> [What you will do]
Everything from the line holding "This screenshot has" to the last line of the material below must be retyped exactly, minus any pictures.

> [Information]
= = = = = = =

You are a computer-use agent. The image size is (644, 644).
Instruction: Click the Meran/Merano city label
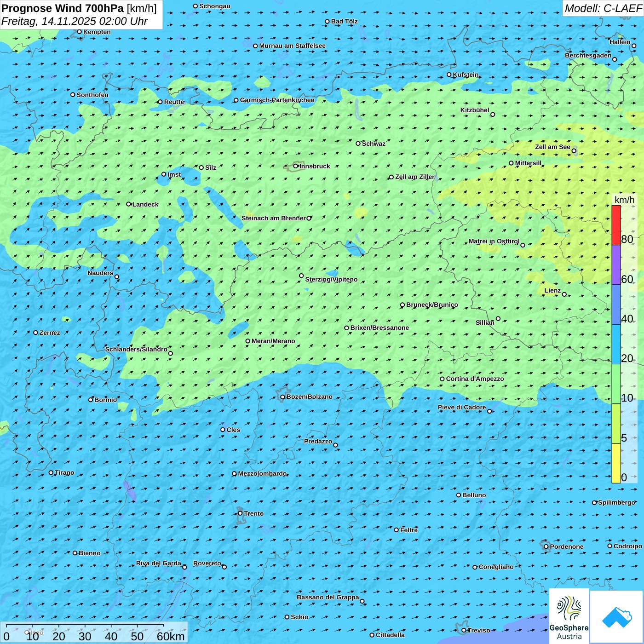tap(273, 341)
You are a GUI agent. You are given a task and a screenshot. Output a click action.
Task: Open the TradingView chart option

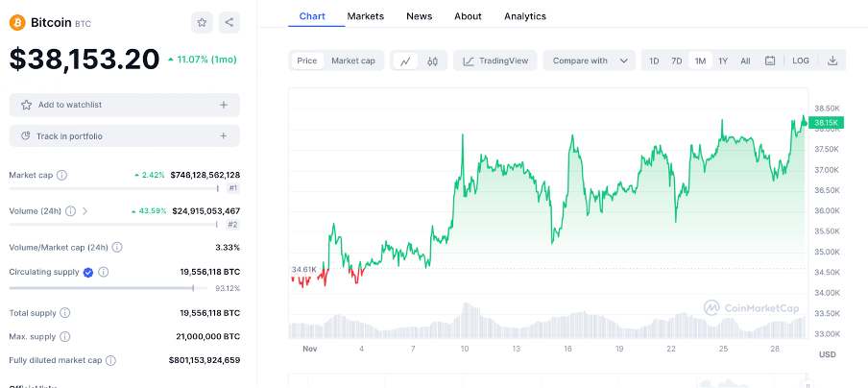(495, 61)
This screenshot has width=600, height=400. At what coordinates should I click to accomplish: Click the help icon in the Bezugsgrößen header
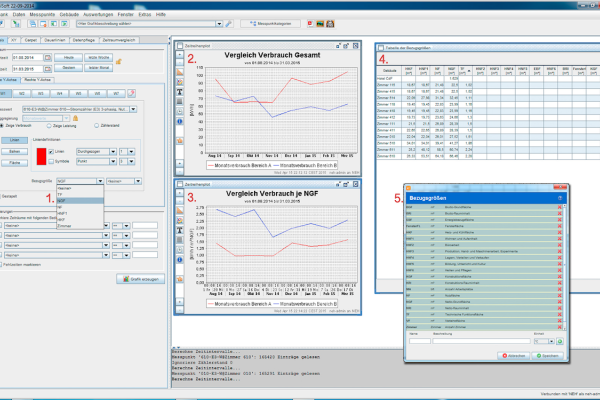tap(561, 200)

= = = = = = =

> [Task solution]
This screenshot has width=600, height=400. At what coordinates should I click to accomplish: Click the help icon in the Bezugsgrößen header
tap(561, 200)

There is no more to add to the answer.